**BRANO DI TESTO:**
______________________________

“Credo nella non-esistenza del passato,
nella morte del futuro, e nelle infinite possibilità del presente”
(James Graham Ballard, scrittore)
1970:
l’editore Doubleday, su consiglio dei propri avvocati, manda al macero
le copie fresche di stampa della prima edizione americana di Love and
Napalm: Export U.S.A. (titolo detestato dall’autore che gli ha sempre
preferito The Atrocity Exhibition). Il
problema è rappresentato dalla presenza nel libro di troppi nomi veri di
personaggi pubblici e dai titoli di alcuni capitoli: ‘Why I Want to Fuck
Ronald Reagan’ e ‘Plan for the Assassination of Jacqueline Kennedy’.
Due anni più tardi, il critico del New York Times Paul
Theroux, liquiderà il romanzo come “Orribile e anche a piccole dosi
insensato” accusando Ballard di offendere la pietà comune: “Ė un giocare con
l’orrore, un’elegante anatomia della violenza, piena di temi speciosi,
statistiche false, un’attrazione rivoltante per le star del cinema e per le
fantasie sessuali sulle grandi marche commerciali americane (...)”. La
grandezza (e l’attualità) di questo romanzo-saggio in cui il Surrealismo
bretoniano strizza l’occhio alla Pop Art attraverso uno stile narrativo che
rinuncia ad una linearità linguistica e temporale di tipo sequenziale, è
perfettamente riassunta in due frasi della breve prefazione di
William S. Burroughs: “La Mostra delle Atrocità è un libro intenso e
inquietante. Le radici non sessuali della sessualità qui sono esplorate con
una precisione chirurgica.”

______________________________

**ISTRUZIONI DI LAVORO:**
A: Trascrivi senza modifiche la parte del brano sulla Mostra delle Atrocità che comincia con le parole "(James Graham Ballard, scrittore)" e si chiude dopo "of Jacqueline Kennedy’.".
B: Prosegui il brano sulla Mostra delle Atrocità dal punto in cui si interrompe.

**DATI ARCHIVIATI:**
______________________________

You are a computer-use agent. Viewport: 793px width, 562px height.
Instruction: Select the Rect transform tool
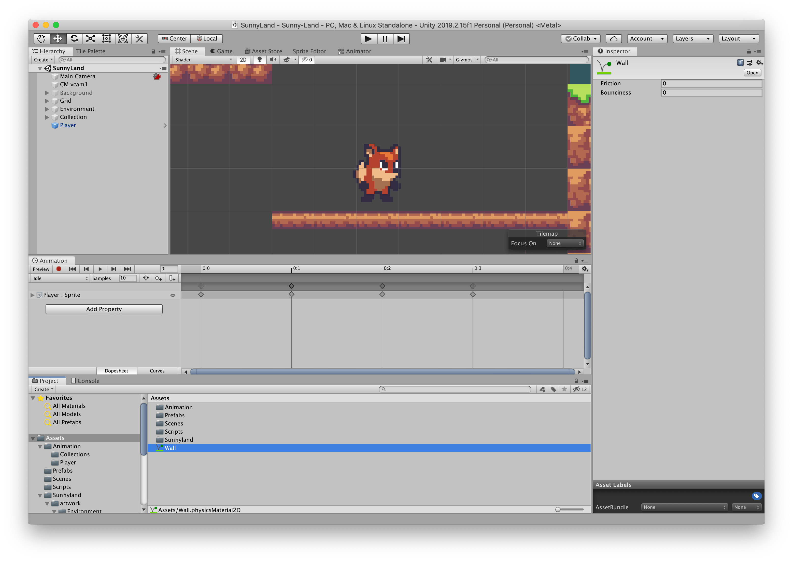tap(107, 38)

______________________________

**RISPOSTE AI COMPITI:**
A:
(James Graham Ballard, scrittore)
1970:
l’editore Doubleday, su consiglio dei propri avvocati, manda al macero
le copie fresche di stampa della prima edizione americana di Love and
Napalm: Export U.S.A. (titolo detestato dall’autore che gli ha sempre
preferito The Atrocity Exhibition). Il
problema è rappresentato dalla presenza nel libro di troppi nomi veri di
personaggi pubblici e dai titoli di alcuni capitoli: ‘Why I Want to Fuck
Ronald Reagan’ e ‘Plan for the Assassination of Jacqueline Kennedy’.

B:
Il protagonista è un uomo dalle molteplici identità (Travis, Talbot, Traven,
Tallis, Talbert, Travers) attratto da eventi mediatici in grado di
modificare lo spazio interiore degli esseri umani. Incidenti, attentati,
omicidi o suicidi di celebrità del bel mondo rappresentano per Travis uno
specchio delle sue più intime ossessioni, gli elementi di un nuovo paesaggio
spinale sospeso tra desiderio e allucinazione. Una pornografia dell’orrore
inoculata dalle immagini dei notiziari televisivi, dai titoli ad effetto di
quotidiani e riviste.
"Le immagini crudeli e violente che al mattino
suscitano la nostra pietà, lo stesso pomeriggio vengono stilizzate e usate
come simboli dai media."
Sesso
addizionato a paranoia: di questo parlano Crash
(altro cardine espressivo dello scrittore) e La Mostra delle Atrocità.
Il sesso del buon nevrotico civilizzato, dell’uomo moderno che vive nel
traffico urbano, ha smesso quasi del tutto di comunicare con gli altri, si
accompagna a corpi rimodellati chirurgicamente e pensa all’Apocalisse
prossima ventura sapendo che tutte le televisioni del mondo si daranno da
fare per trasmetterla in diretta. È interessante leggere, a pag. 36 del
libro, il resoconto della mostra (autentica) di auto disastrate che Ballard
organizzò a Londra nel 1969. Le reazioni che l'esposizione scatenò nel
pubblico ridimensionano notevolmente il quadro di 'normalità' dei favolosi
anni Sessanta.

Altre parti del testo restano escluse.